Al subir al último piso, este nos pareció ser el más desgarrador. Sentimos una densidad distinta en el ambiente. Había imágenes con los rostros de quienes habían pasado por ahí, de los cuales muchos murieron producto de los castigos sufridos. Bahamondes nos señaló el Altillo, algo que a simple vista parecía ser ventana, pero donde sucedían cosas aterradoras: desde allí los detenidos eran arrojados. Esta habitación había sido especialmente utilizada por los militares para atormentar a los presos políticos, e incluso, para asesinarlos. Nos colocamos una mano en el pecho, de manera inconsciente, al escuchar el relato.
De acuerdo al director del sitio de memoria, muchos de los médicos que trabajaban en este sitio actualmente se desempeñan en el sistema privado de salud. Una de las torturas que realizaban era la implantación del “suero de la verdad”, es decir pentotal sódico, un tipo de droga con efecto hipnótico. Este era administrado por los médicos para que los detenidos hablaran y contaran secretos.

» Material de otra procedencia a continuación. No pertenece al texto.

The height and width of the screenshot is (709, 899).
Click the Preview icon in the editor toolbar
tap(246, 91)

Roger Rivera, activo integrante de este centro de memoria, explica que al menos al menos tres de las personas desaparecidas en aquella clínica fueron mujeres embarazadas. Tenían tres, cuatro y ocho meses de embarazo, respectivamente.

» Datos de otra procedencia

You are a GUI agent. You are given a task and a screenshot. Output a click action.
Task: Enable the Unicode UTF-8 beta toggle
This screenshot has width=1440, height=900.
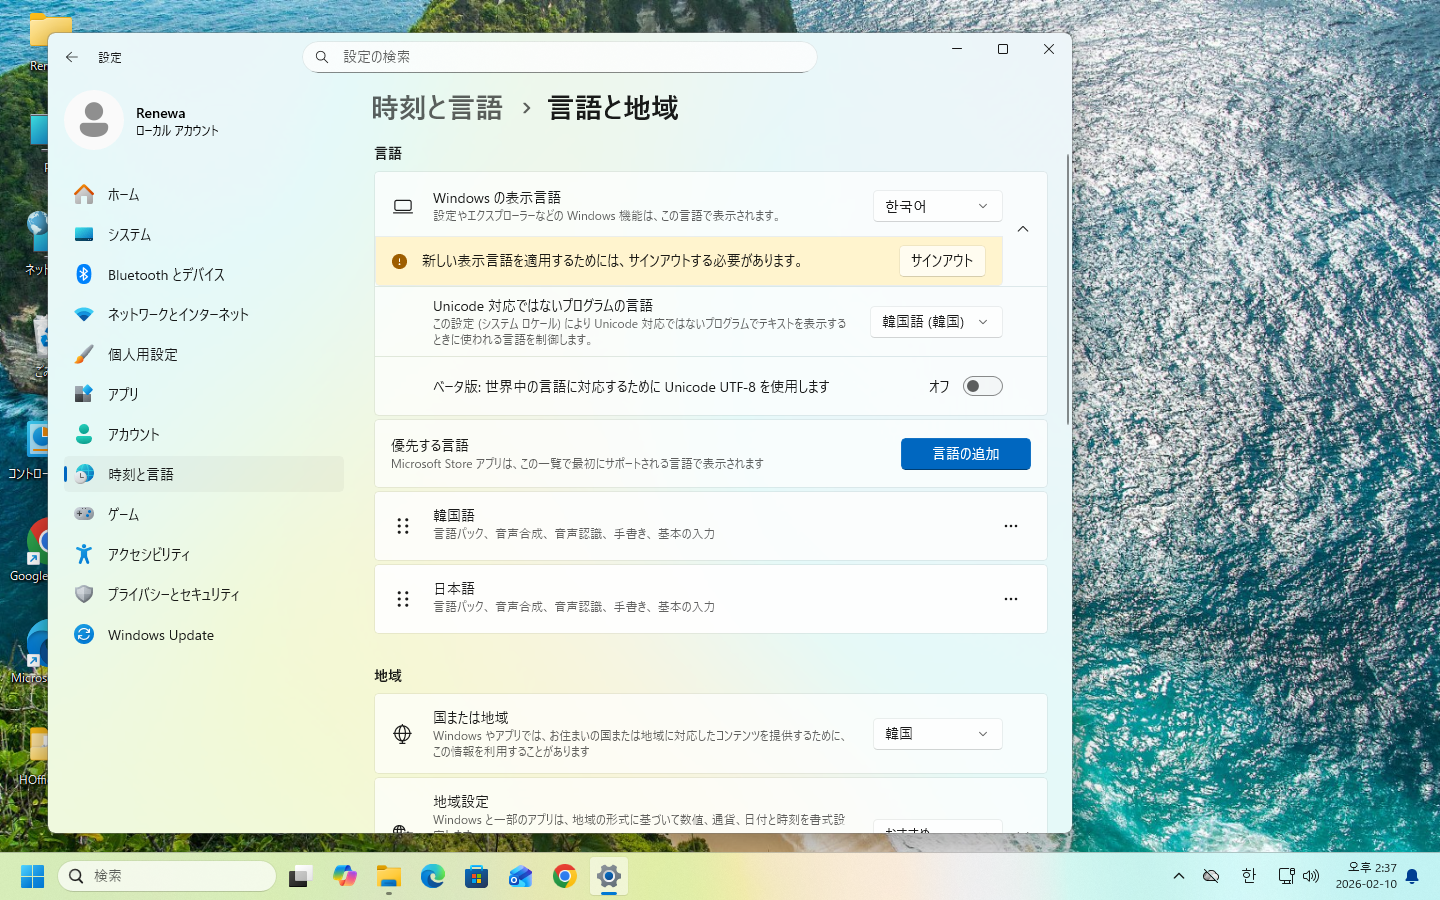pyautogui.click(x=982, y=386)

La oficina de Bahamondes es una habitación que mira hacia la calle y al cerro Santa Lucía. Respecto a las personas que fallecieron en aquel lugar, nos confesó que no hay información fidedigna sobre cuántos fueron.
Sobre la situación financiera del recinto, el edificio pertenece al Estado, pero la administración la tiene la asociación que él dirige. De hecho, es poco el financiamiento que recibe la casona por parte de entidades estatales. Sin embargo, para Cristian Bahamondes, esta clínica era única en el mundo por su carácter de centro médico y, en simultáneo, de detención y exterminio. Al finalizar el encuentro, Rivera agregó que ellos todavía están intentando completar los registros de personas que alguna vez pasaron por allí, manteniendo sus investigaciones abiertas y, a 50 años del inicio del horror, recopilando toda la información necesaria para llegar a la verdad.